The Asus Transformer Prime is the first tablet to incorporate Nvidia Tegra 3's improved ULP GeForce (aka Kal-El GeForce). This GPU still uses the same core architecture as the Tegra 2, except that this one has a total of 12 shader cores, 8 pixel shader cores, and 4 vertex shader cores. This is done so that the GPU would operate at maximum efficiency in a situation where the pixel : vertex shader ratio is 75% : 25%, which occurs much more often. Kal-El GeForce is clocked at 500mhz in the Asus Transformer Prime, although the clock can vary in different devices (FIY: the Asus Transformer Pad 300 GPU is clocked at 400mhz), which brings it's total theoretical power to 12 GFLOPS. The Kal-El GeForce is supposed to beat the iPad 2's GPU by a small margin, and we'll see why later. As for the lack of optimization problem in Tegra 2, it currently doesn't really change in Kal-El (although Kal-El, as opposed to Tegra 2, is powerful enough to keep a perfect-ish framerate, even without optimization), however, many game developers are turning their heads to Tegra 3. They're not just making Tegra 3 optimized versions of their games, they're actually optimizing the games and adding extra features, like enhanced effects, such as particle effects, realistic physics, and enhanced textures (features that are Tegra 3 specific, that is, are not available for ANY other GPU). Android phone/tablet users must have heard of games being produced for the iPad but not for Android devices. Well, Nvidia Tegra 3 is slowly changing that. It is noteworthy that these enhanced features are not made possible because of the Kal-El GPU, but because of Tegra 3's Quad-core capabilities, and this is because games are still very dependent on the CPU, and since Tegra 3 is the only Quad-core mobile CPU available, it is also the only one that can have these enhanced features. For now, the iPad is still the best gaming machine, but I feel that Tegra 3 has a lot in store, fortunately for Android users. Sorry for the bias there, everyone!
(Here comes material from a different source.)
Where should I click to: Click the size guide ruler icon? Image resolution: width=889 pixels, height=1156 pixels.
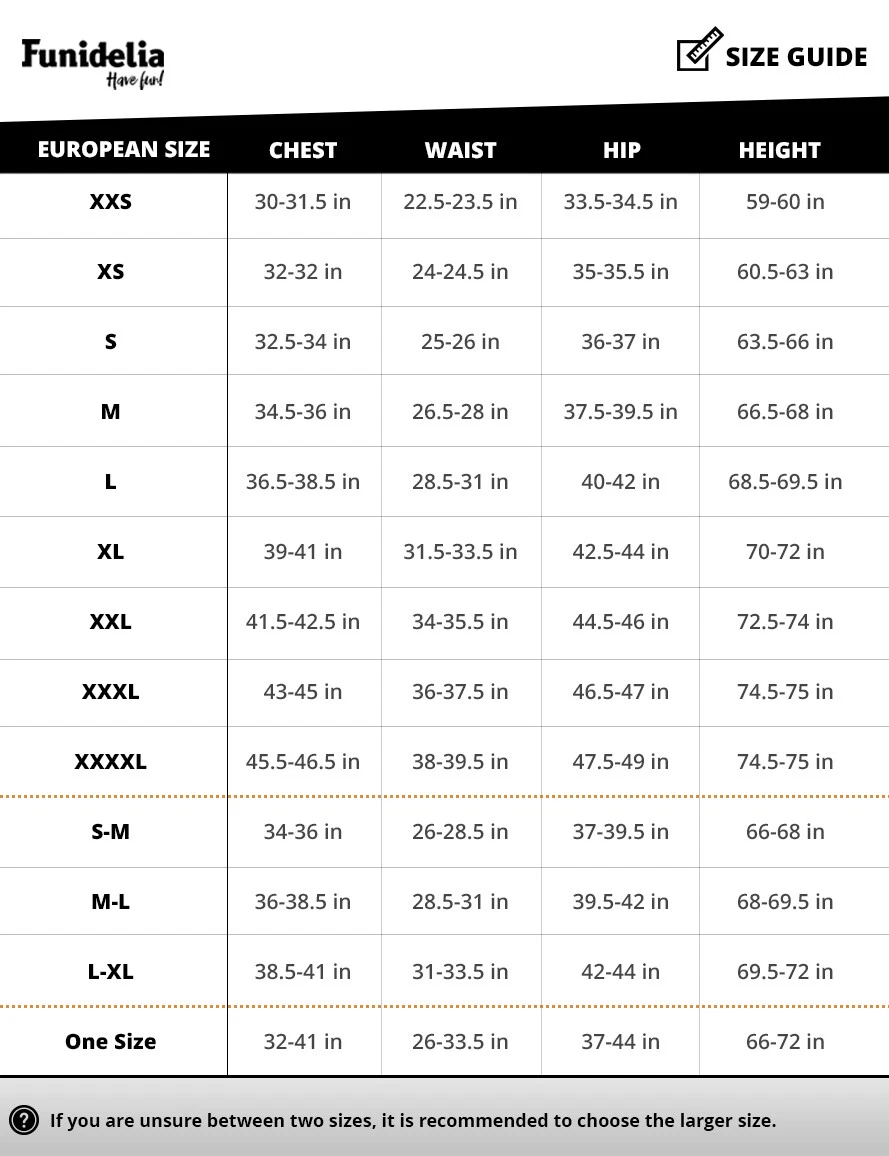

Note: It is important to note that the Android OS is not gaming optimized, nor very performance optimized. While a Dual-core 1GHz Cortex-A9 gives the iPad's iOS a very smooth UI, the same CPU occasionally lags on the Android OS, especially Android 3.0 Honeycomb. If anyone owns a Xoom (Wi-Fi only) or an Asus Transformer Prime, and still hasn't upgraded to Android 4.0 Ice Cream Sandwich, I highly recommend you do so, because Android 4.0 is much smoother, and is more adept to playing games.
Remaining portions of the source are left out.